Se disponen de diversos métodos enzimáticos rápidos y simples para detectar la presencia de bacteriuria. El más usado es el test de reducción de nitratos de Griess, disponible en tiras reactivas comerciales. Las enterobacterias reducen los nitratos urinarios a nitritos. No es útil pues en detectar infecciones por microorganismos grampositivos y Pseudomonas. Cuando se combina con el test de la esterasa leucocitaria representa un método sencillo para determinar la presencia de bacteriuria significativa.
No obstante, es un test poco sensible, de modo que un resultado negativo no excluye ITU.
En casos de prostatitis bacteriana crónica se aconseja la práctica de cultivos cuantitativos con métodos capaces de reconocer al menos 10 3 UFC/ mL. Se procesan muestras de orina obtenidas: a) al comienzo de la micción (identifica microorganismos de la uretra y/o vejiga; b) del chorro medio (identifica microorganismos de la vejiga); c) de la secreción prostática obtenida inmediatamente después del masaje de la glándula, que identifica microorganismos de la próstata, y c) de orina inmediatamente después del masaje (identifica microorganismos de la próstata y/o vejiga).

8. 2. 4. Otras pruebas de laboratorio

La identificación en orina de anticuerpos ligados a bacterias mediante inmunofluorescencia puede ser de utilidad en el diagnóstico de pielonefritis 48 , si bien su aplicación clínica rutinaria es controvertida debido al elevado porcentaje de resultados falsos positivos y negativos.
El análisis microscópico de la orina permite también la identificación de cristales, eritrocitos, cilindros y otros componentes celulares. Las tiras reactivas comerciales permiten detectar la presencia de hematíes, glucosa, cuerpos cetónicos o proteínas, así como el pH.
La detección de células epiteliales escamosas en la orina indica que la muestra es inadecuada para su procesamiento en el diagnóstico etiológico de una ITU. En el hemograma una marcada leucocitosis con desviación izquierda deberá hacernos sospechar una infección parenquimatosa. En la bioquímica se evaluará la función renal. En la infección urinaria complicada la proteína C reactiva sérica se encuentra elevada y su determinación periódica puede ser de utilidad en la evaluación de la respuesta al tratamiento 49 .
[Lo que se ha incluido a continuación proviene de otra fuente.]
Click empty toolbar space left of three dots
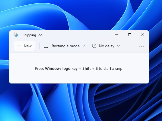Image resolution: width=162 pixels, height=121 pixels. pos(129,46)
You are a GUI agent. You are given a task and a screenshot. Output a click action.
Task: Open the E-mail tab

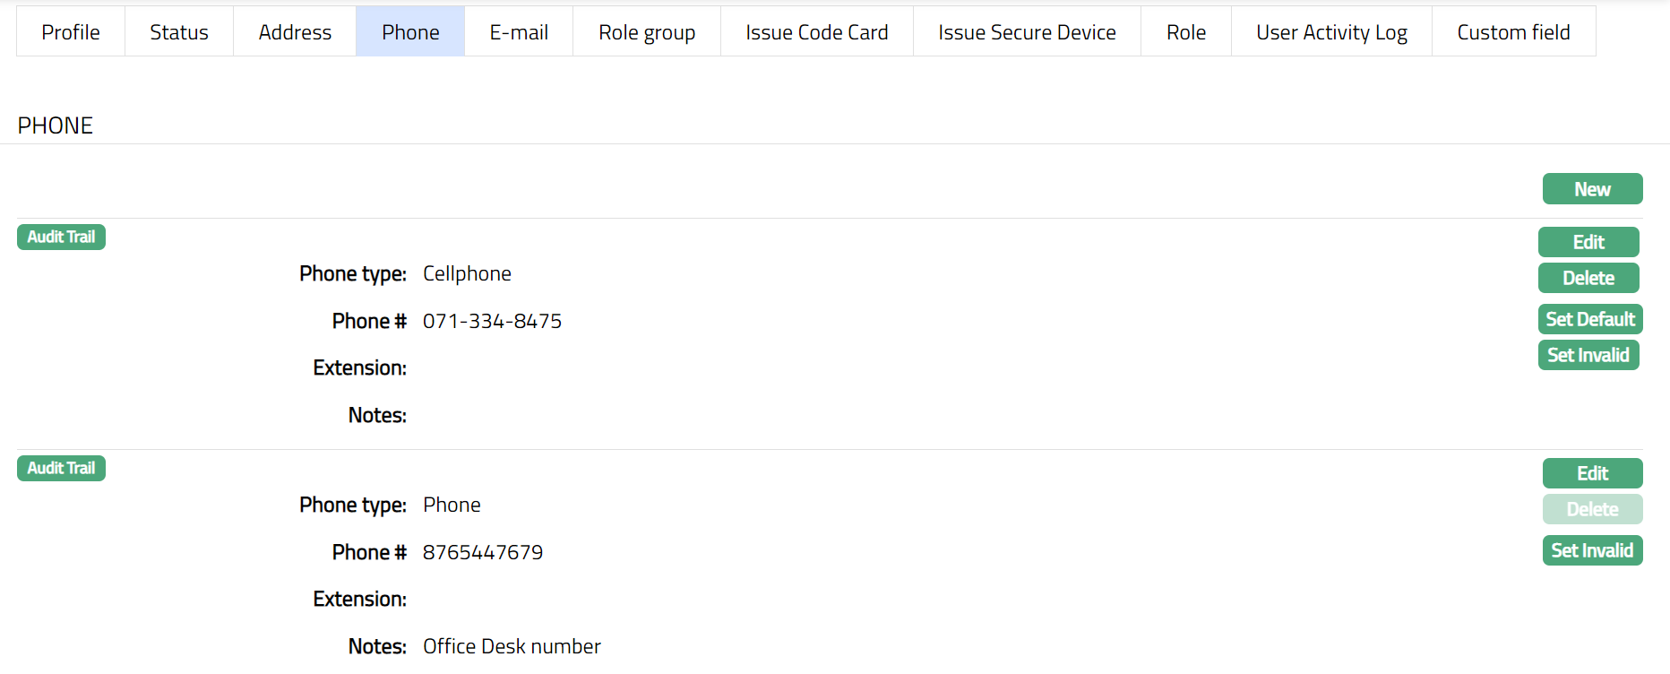pos(519,32)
8. 2. 5. Evaluaciones radiológicas y urológicas

En general no están indicadas en el caso de ITU no complicada. La radiografía simple de abdomen permite identificar el tamaño de la siluetas
renales, cálculos (el 90% son radiopacos), borramiento del psoas (abceso renal o perinéfrico) y presencia de gas patológico (pielonefritis enefisematosa). La ecografía abdominal debe realizarse en pacientes que requieren ingreso hospitalario por pielonefritis y de un modo emergente en el enfermo con shock séptico a fin de descartar complicación obstructiva. La definición anatómica del riñón y tejidos perirrenales es superior con la TAC abdominal, permitiendo tras administración de contraste intravenoso la diferenciación de nefritis bacteriana focal, abcesos renales y perinéfricos y abcesos corticales 50 . Tanto la TAC abdominal como la ecografía permiten la realización adicional de procedimientos diagnósticos y terapéuticos (obtención de muestras, drenaje de colecciones purulentas).
La urografía intravenosa delinea la localización exacta y la extensión de una obstrucción de la vía urinaria. Tanto la urografía intravenosa como el cistouretrograma miccional están indicados en la evaluación del reflujo vesicoureteral en el niño.
La gammagrafía con galio 67 o indio 111 pueden ocasionalmente ser útil en el diagnóstico de ITU complicada, pero son técnicas que precisan tiempo en realizarse por lo que tiene un valor limitado en situaciones agudas.